Tuna netra atau kelainan visual merentang dari yang kelainan ringan, sampai pada kelainan berat, bahkan sampai kondisi yang disebut dengan buta. Definisi kelainan visual secara legal ditentukan oleh pengukuran terhadap ketajaman visual. Dalam pelaksanaanya individu yang diukur ketajaman visualnya diminta membaca huruf dan angka dari jarak 20 kaki. Apabila ketajaman visual individu  yang bersangkutan dinyatakan sebagai 20/20, hal ini berarti bahwa ia dapat melihat dengan baik dalam jarak 20 kaki, artinya ia memiliki ketajaman visual normal. Seorang  dinyatakan  buta total apabila visual acuity yang dimilikinya berada dalam tahap 20/200, walaupun ia diberi alat bantu visual, ia tetap tidak dapat melihat.

Klasifikasi kelainan visual

a. Klasifikasi normal

  • Penglihatan normal dan dapat melakukan kegiatan tanpa bantuan khusus atau alat pelihat.
  • Penglihatan hampir normal/sedang yakni dapat melihat dengan bantuan alat pelihat

b. Klasifikasi Low Vision

  • Serve (berat) yakni dapat melakukan tugas secara perlahan dan hati hati walaupun dengan bantuan alat pelihat
  • Profound (sangat berat) yakni sulit melakukan kegiatan yang membutuhkan koordinasi gross motor dan tidak dapat melakukan kegiatan yang menghendaki kemampuan secara detail

c. Klasifikasi Blind

  • Near blind (hampir buta) yakni penglihatan tidak dapat diandalkan dan bergantung dengan kemampuan indra yang lain
  • Blind (buta) yakni secara total tidak dapat melihat dan bergantung pada kemampuan indra yang lain

Tuna Rungu

Tuna Rungu dapat diartikan suatu kehilangan pendengaran yang mengakibatkan seseorang tidak dapat menangkap berbagai rangsangan pada indra pendengarannya. Menurut Moores istilah pendengaran rusak tidak terbatas pada individu-individu yang kehilangan pendengaran sangat berat. Jadi tuna rungu mencakup seluruh tingkat kerusakan pendengaran, jadi tidak anak yang tuli saja melainkan juga individu yang kehilangan pendengaran sangat ringan yang masih mengerti pembicaraan orang lain. Tingkatan tersebut dibedakan kehilangan pendengaran sangat ringan, sedang, berat, dan sangat berat.[2]
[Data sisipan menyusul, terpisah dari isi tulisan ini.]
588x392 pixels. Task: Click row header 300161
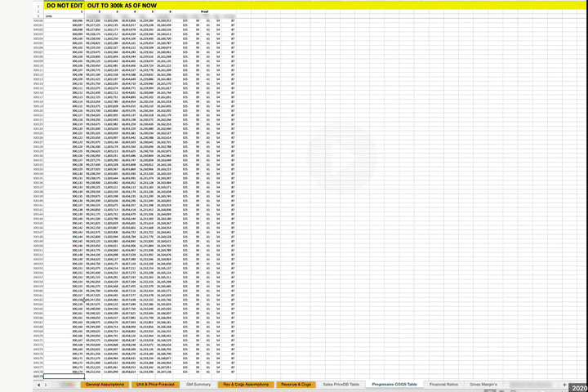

Sementara itu menurut Smith & Neisworth tuna runggu adalah kehilangan pendengaran sangat berat sehingga indra pendengaran tidak berfungsi dan karenanya perkembangan bahasa terlambat.[3] Pendapat lain dikemukakan oleh Mohammad Efendi yang menjelaskan bahwa secara fisiologis, struktur telinga manusia dibedakan menjadi dua bagian, yaitu organ telinga manusia dibedakan menjadi dua bagian, yaitu organ telinga yang berfungsi sebagai penghantar dan organ telinga berfungsi sebagai penerima.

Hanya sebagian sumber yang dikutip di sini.